I want to implement a taxonomy structure (geo terms) for my node.js application with NoSQL database. I had a similar taxonomy structure with MySQL but it's time to move forward and learn something new so I decided to try a different approach and use NoSQL (document-oriented) for my test app. The taxonomy structure is simple - there're five different levels: country (i.e. United Kingdom) → region (England) → county (Merseyside) → city/town/village (Liverpool) → part of the city (Toxteth).
The obvious choice is to use a tree structure but the devil is in the detail - historically some cities and towns belonged to other counties. The idea was to tag persons who were born in certain cities or towns with those terms and to filter them later by geo tags so I have to respect the fact Liverpool or Manchester (among others) were part of Lancashire at the time some people were born. Otherwise the result any user gets with my geo filter will be incorrect.
Example: John Doe was born in Blackburn (Lancashire) back in 1957. Paul Brown was born in 1960 in Liverpool (Lancashire, now Merseyside). Georgia Doe (nee Jones) was born in Wirral (Cheshire, now Merseyside) 5 years later. Their son Ringo was born in Liverpool (Merseyside by that time) in 1982.
John is Lancastrian by birth, Paul is Lancastrian and Merseysider, Georgia is from Cheshire and Merseyside at the same time, Ringo is from Merseyside. So they should be categorized accordingly when I search by county.

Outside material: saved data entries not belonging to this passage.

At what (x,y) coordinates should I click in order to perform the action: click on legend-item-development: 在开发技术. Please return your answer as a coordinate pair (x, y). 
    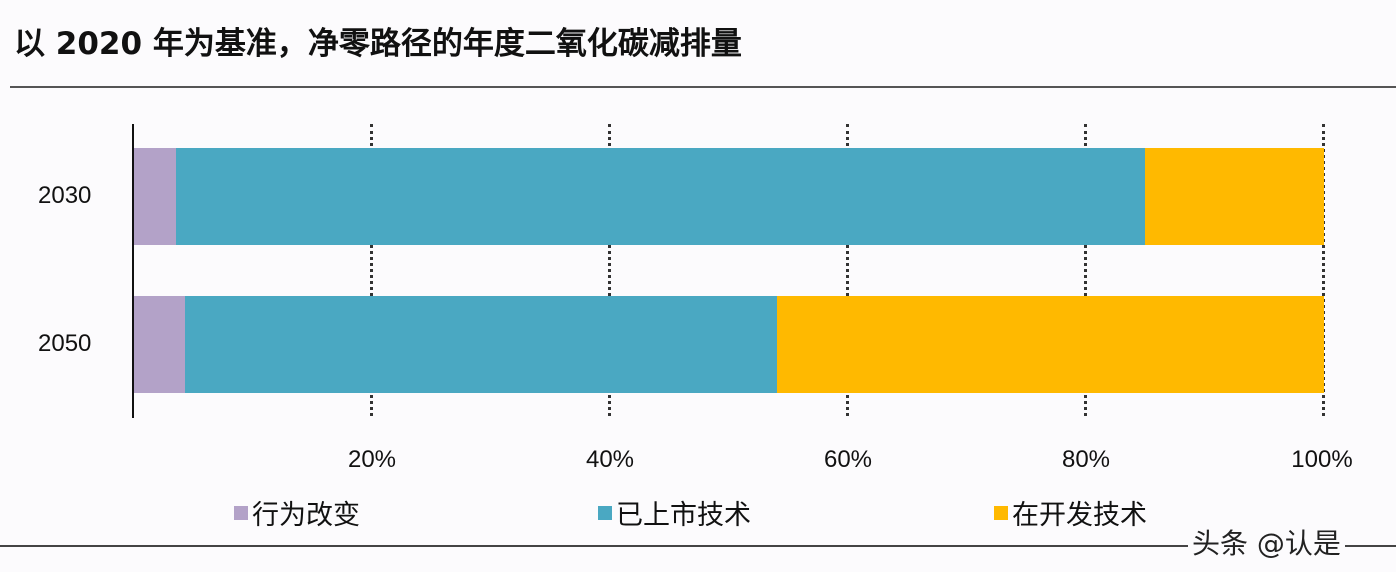
    Looking at the image, I should click on (1070, 512).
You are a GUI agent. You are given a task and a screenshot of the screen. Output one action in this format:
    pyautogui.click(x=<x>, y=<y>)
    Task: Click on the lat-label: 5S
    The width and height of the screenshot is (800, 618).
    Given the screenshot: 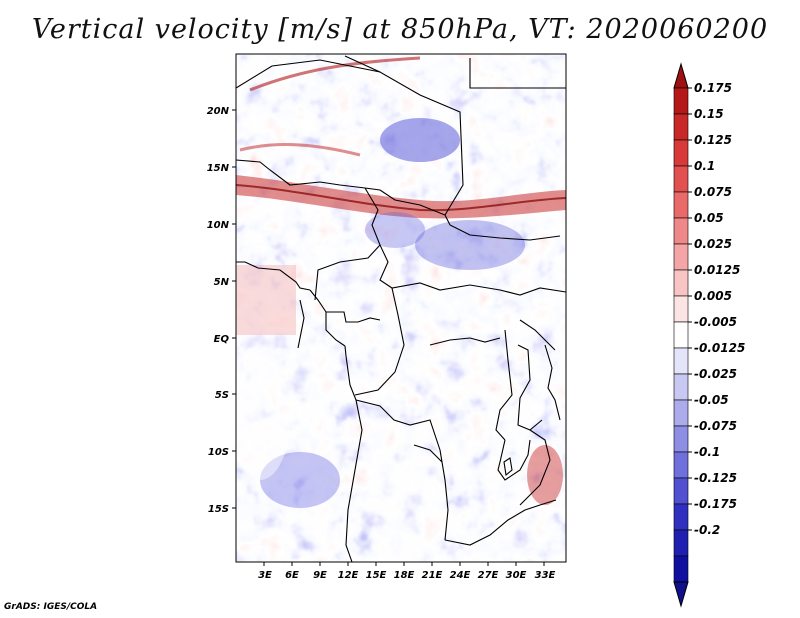 What is the action you would take?
    pyautogui.click(x=222, y=396)
    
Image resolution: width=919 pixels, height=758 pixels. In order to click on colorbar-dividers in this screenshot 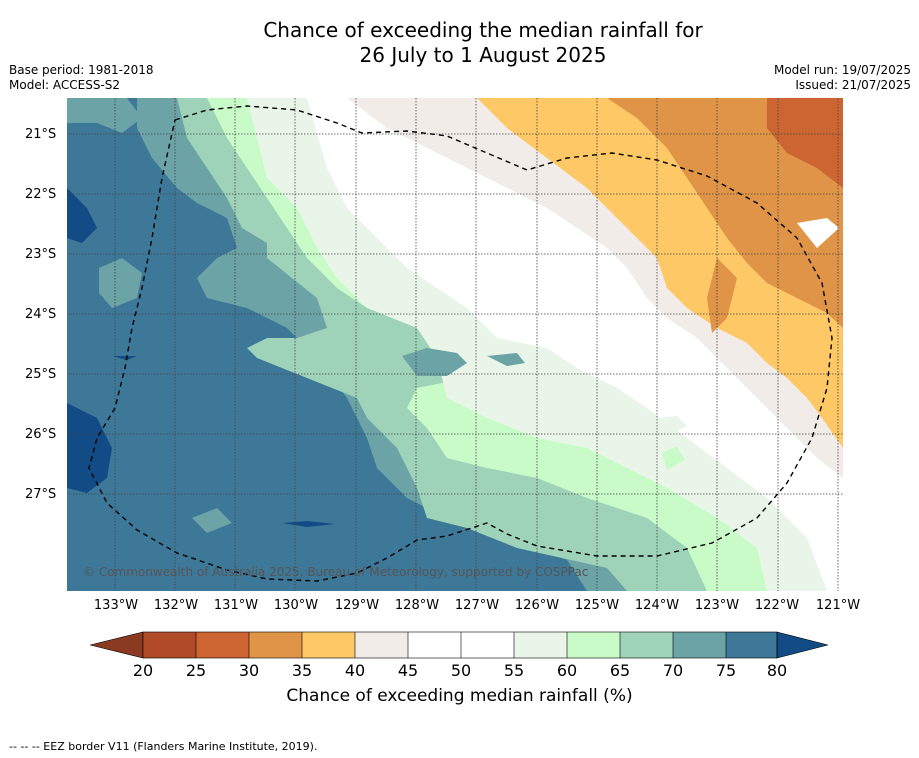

But with simple one-to-many structure that follows modern structure of the country they'll never be filtered as they should be.

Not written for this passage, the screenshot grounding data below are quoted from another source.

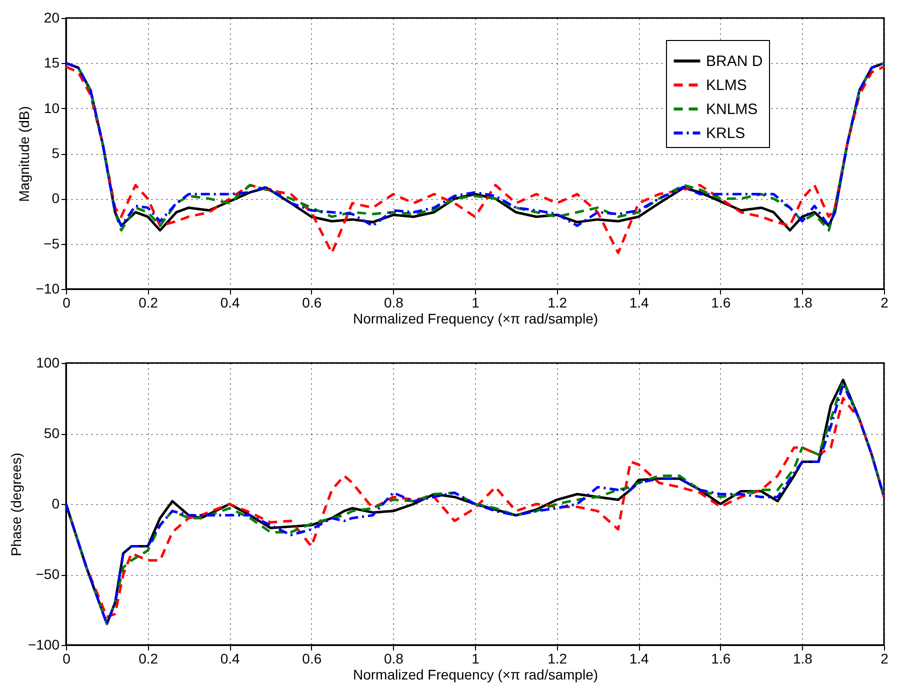 This screenshot has width=922, height=687. What do you see at coordinates (52, 433) in the screenshot?
I see `y-tick-label: 50` at bounding box center [52, 433].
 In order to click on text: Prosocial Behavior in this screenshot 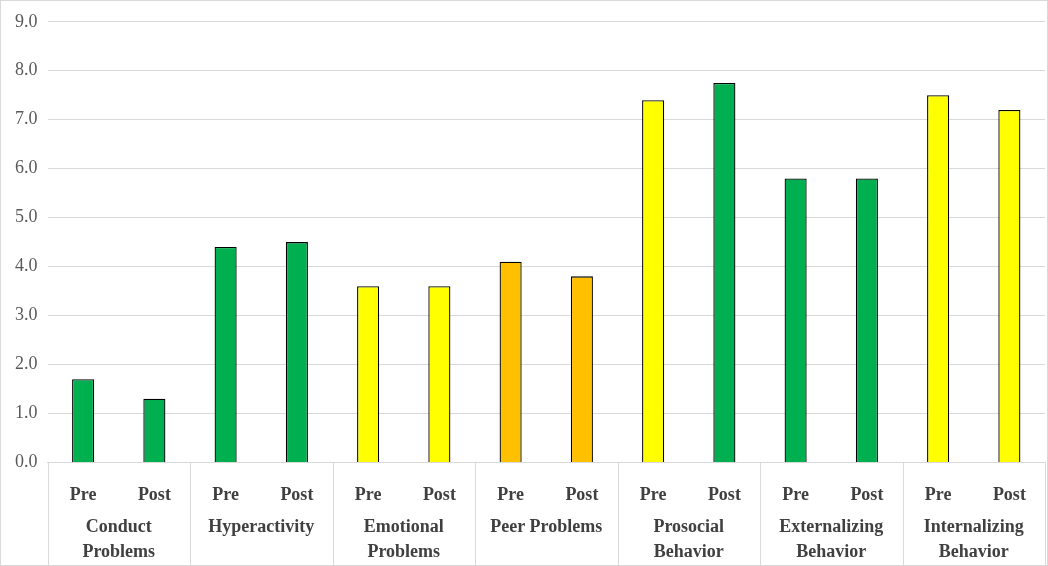, I will do `click(689, 539)`.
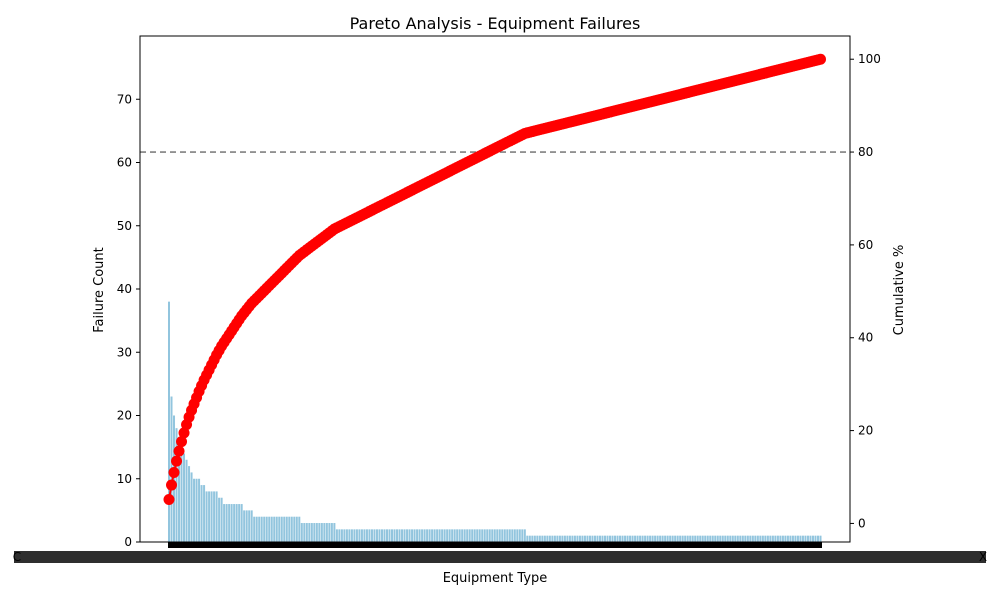 The height and width of the screenshot is (604, 1000). What do you see at coordinates (124, 479) in the screenshot?
I see `y-left-tick-label: 10` at bounding box center [124, 479].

How to implement the collection respecting the complexity of its structure with NoSQL (first of all document-oriented) solutions? I googled it and did some research over stack* but still had no clue what to do next with it. There's a few possible ways to solve it in my opinion:
Use SQL-like data structure:
{ {'name': 'United Kingdom', 'unique_id': 1}, {'name': 'England', 'unique_id': 2, 'parents': [1]}, {'name': 'Merseyside', 'unique_id': 3, 'parents': [2]}, {'name': 'Lancashire', 'unique_id': 4, 'parents': [2]}, {'name': 'Liverpool', 'unique_id': 5, 'parents': [3, 4]}, }
Use tree structure with some references:
{ {'name': 'United Kingdom', 'unique_id': 1 {'name': 'England', 'unique_id': 2] {'name': 'Merseyside', 'unique_id': 3] {'name': 'Liverpool', 'unique_id': 5, 'alternate_parents': [4]}, }, {'name': 'Lancashire', 'unique_id': 4}, }, }, }
Use tree structure with no references (one-to-many) and add "alternate parent" tag to a document manually:
{ {'name': 'United Kingdom', 'unique_id': 1 {'name': 'England', 'unique_id': 2] {'name': 'Merseyside', 'unique_id': 3] {'name': 'Liverpool', 'unique_id': 5}, }, {'name': 'Lancashire', 'unique_id': 4}, }, }, }
Stick with SQL.
- Try to implement database-less taxonomy.

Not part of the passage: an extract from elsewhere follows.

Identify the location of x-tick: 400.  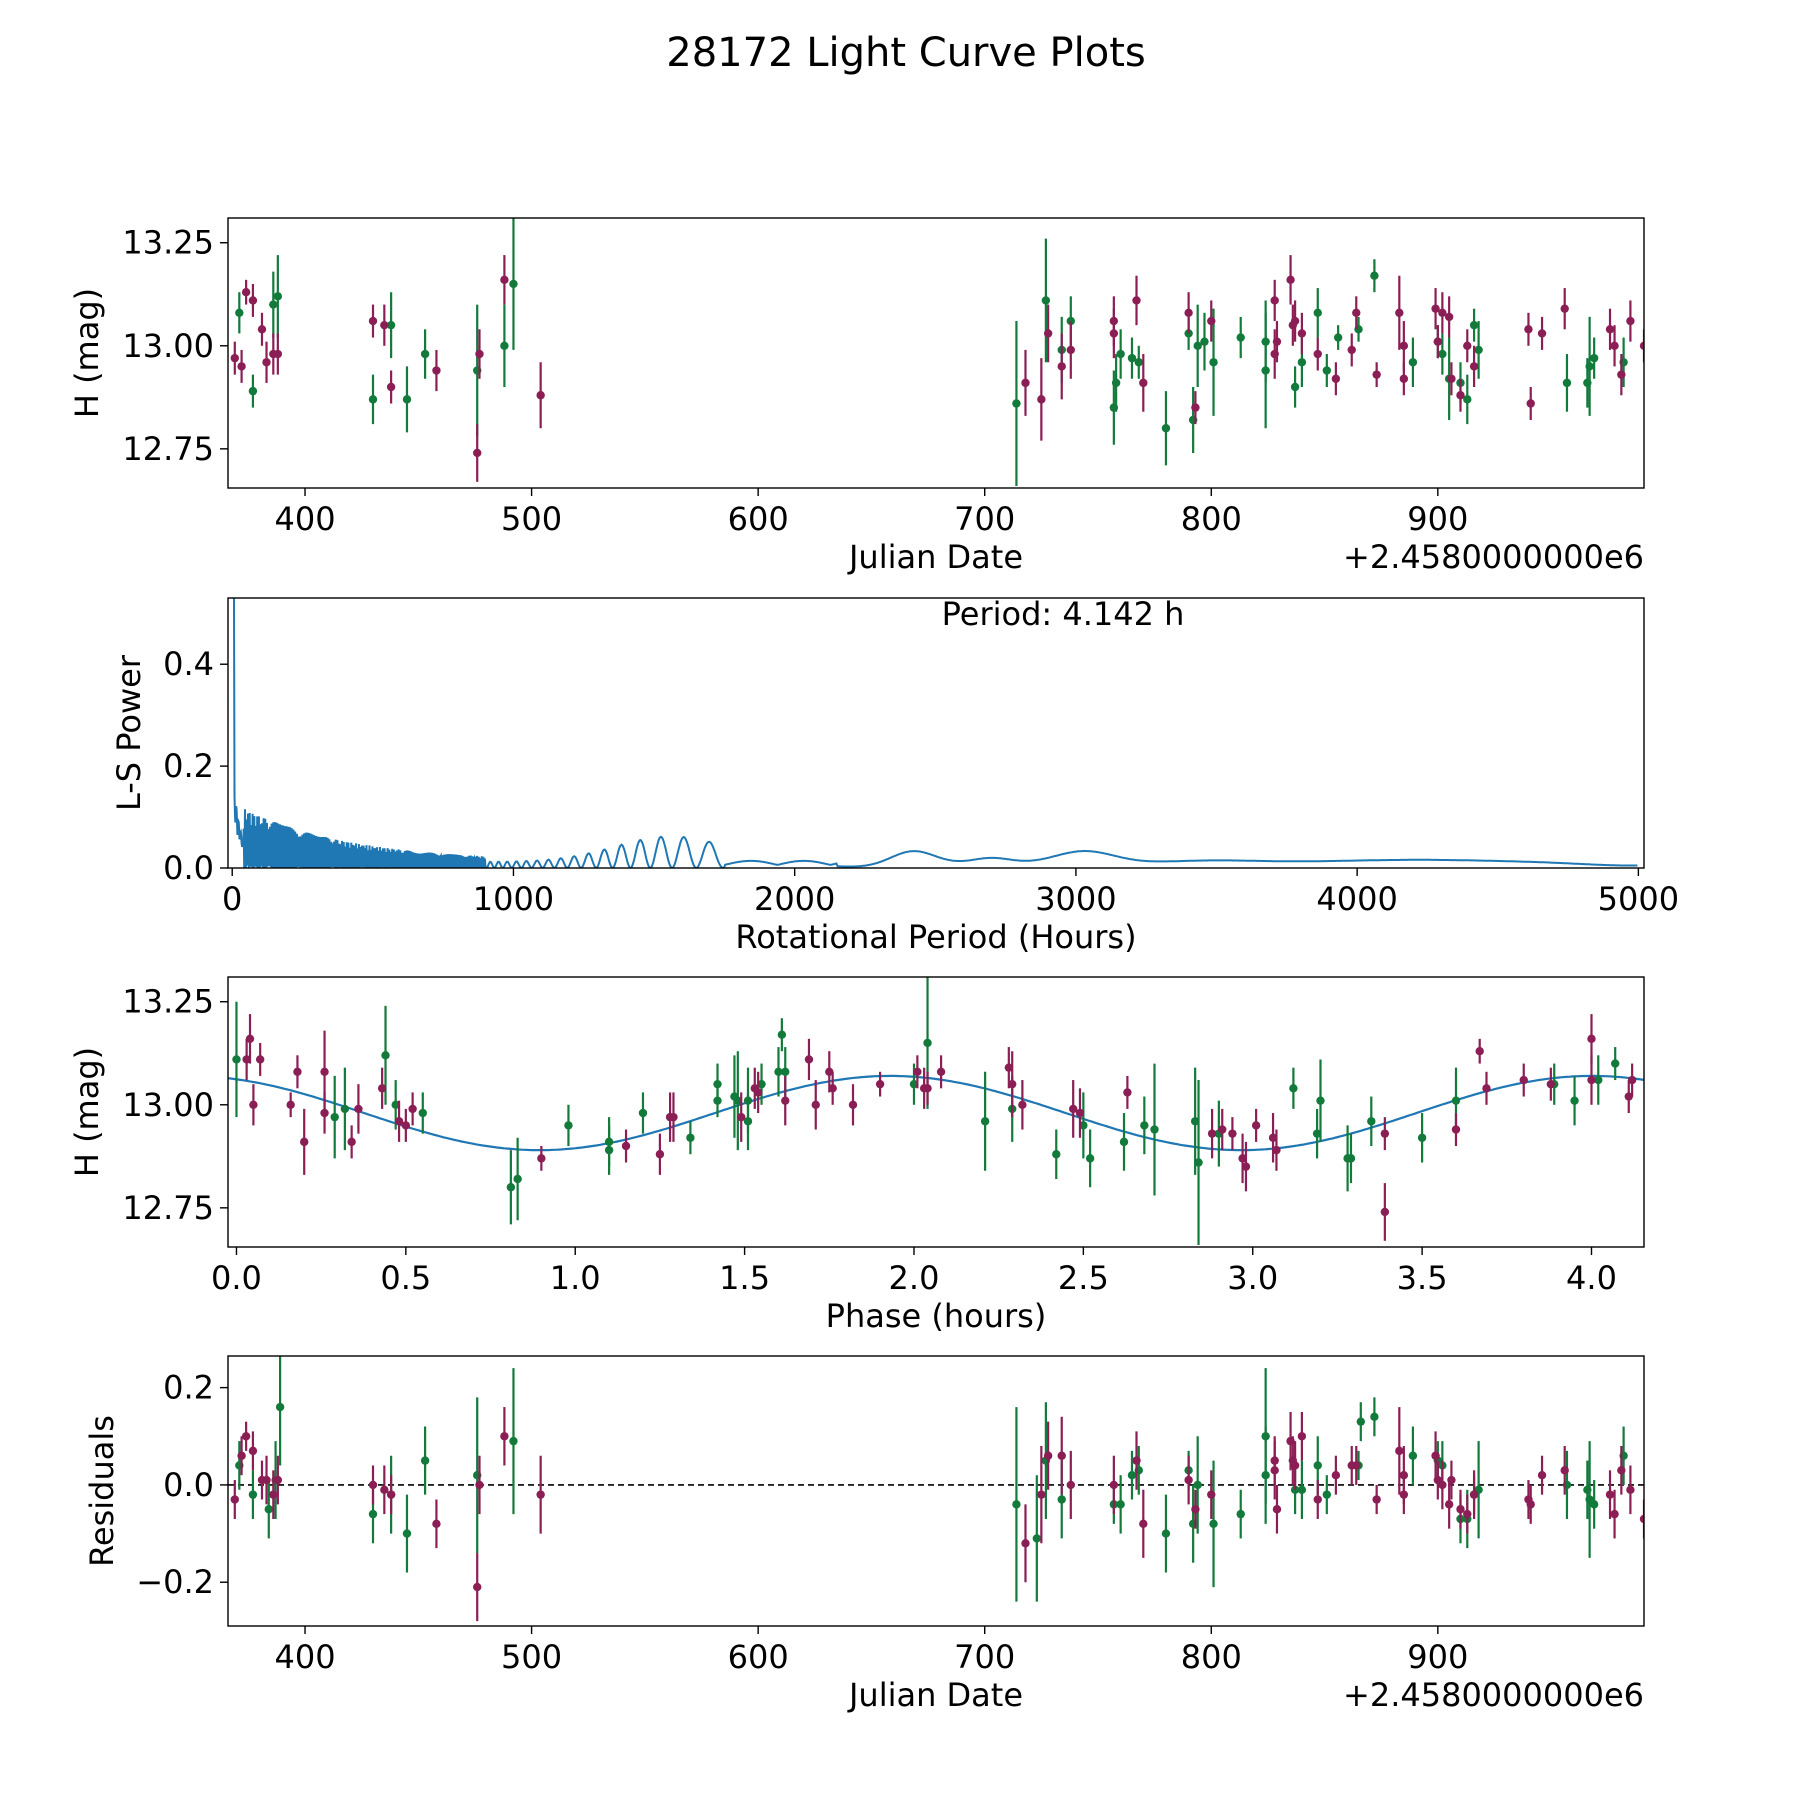
(305, 1651).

Give me advice on that matter please. I'm a newby with any NoSQL (currently I've designed no such databases) so there's a real design issue for me.
And I'm new to stack* so feel free to correct me if I did anything wrong with this post :) Thank you!
EDIT I've chosen @Jonathan answer as a solution. I think it suits better for my needs (there'll be other documents to store in my database and tag them with those terms) especially with mapReduce functionality suggested by @Valentyn.
But if there's no document collections needed for your app a graph database (based on relationships not documents) suggested by @Philipp is probably the best solution possible.